ROWS:
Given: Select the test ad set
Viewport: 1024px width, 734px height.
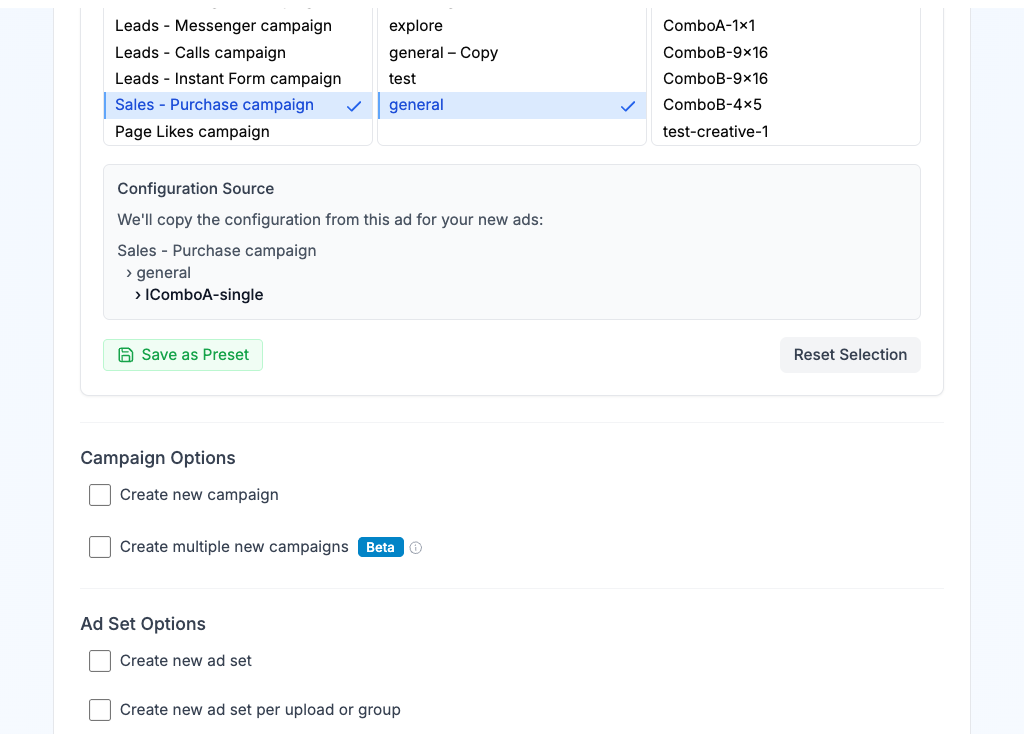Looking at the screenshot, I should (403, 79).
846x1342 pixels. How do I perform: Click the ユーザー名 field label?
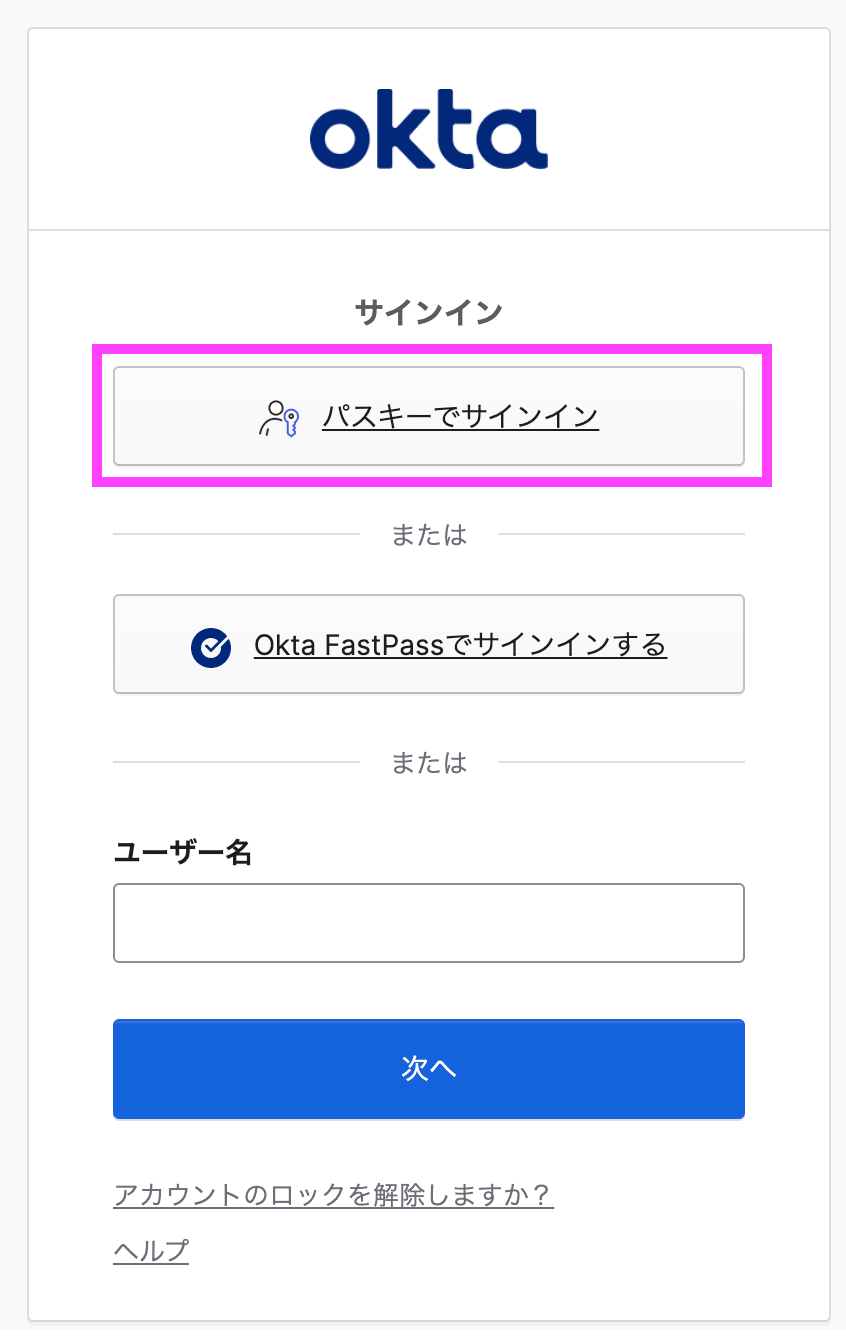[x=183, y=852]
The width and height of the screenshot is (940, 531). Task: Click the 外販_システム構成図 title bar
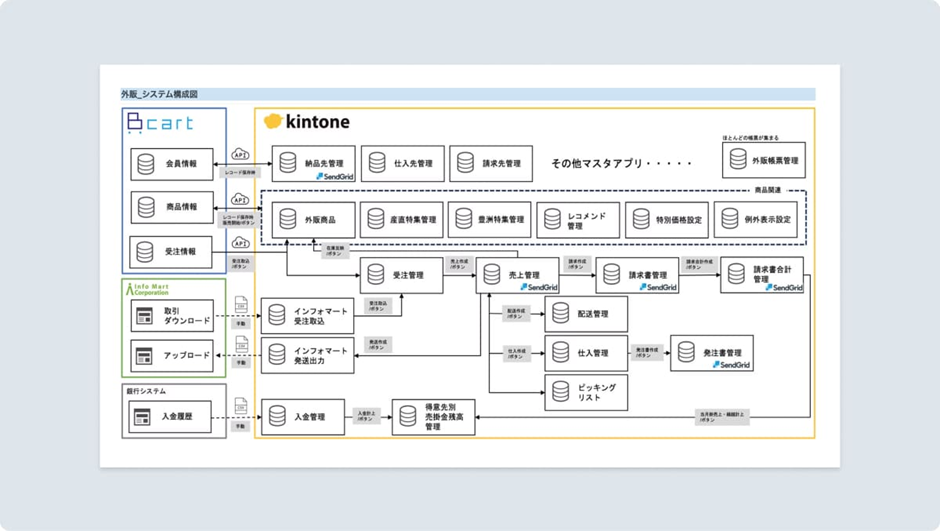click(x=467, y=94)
* * *
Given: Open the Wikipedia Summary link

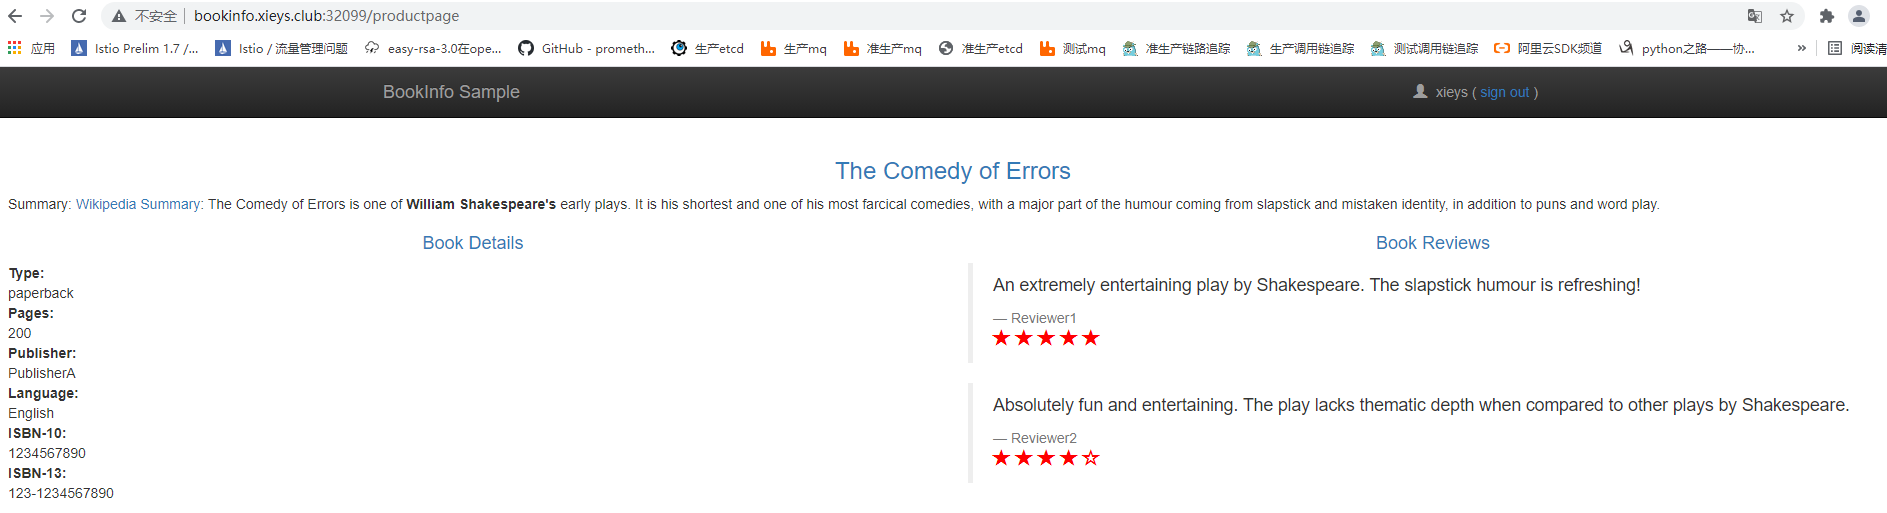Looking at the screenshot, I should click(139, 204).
--
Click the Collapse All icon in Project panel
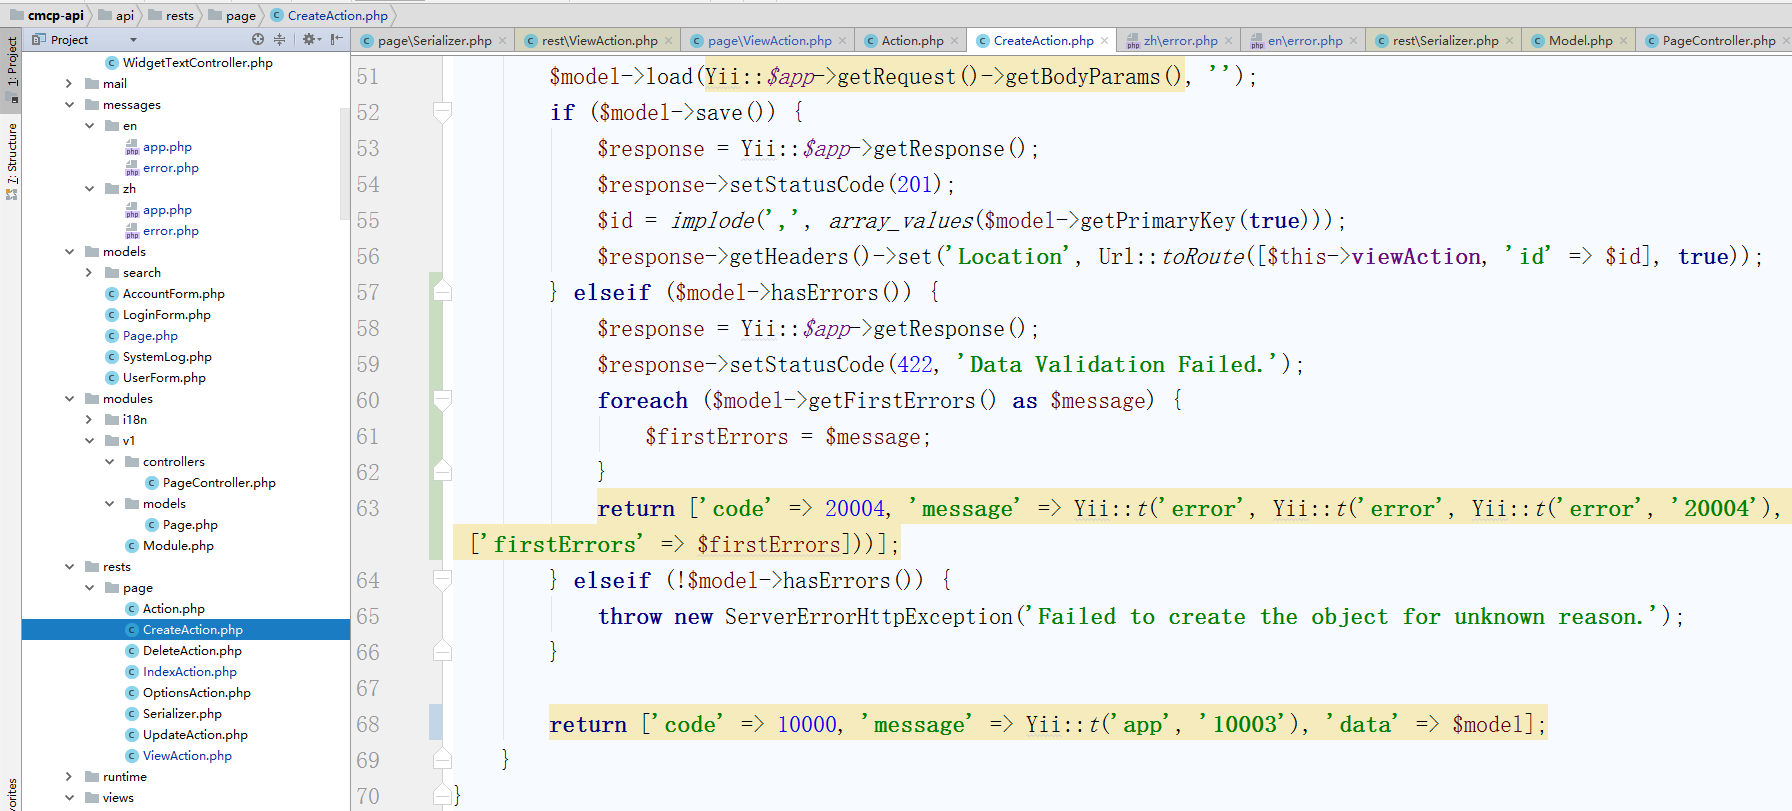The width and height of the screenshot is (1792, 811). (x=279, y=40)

TO DO:
Return the records between the lines holding "Given: Select the test ad set" and "click(x=467, y=94)", inclusive, reproducing them line for line without the pictures.

FINAL RESULT:
Given: Select the test ad set
Viewport: 1024px width, 734px height.
Looking at the screenshot, I should (403, 79).
846x1342 pixels. How do I perform: Click the ユーザー名 field label?
[x=183, y=852]
The width and height of the screenshot is (940, 531). Task: Click the 外販_システム構成図 title bar
click(x=467, y=94)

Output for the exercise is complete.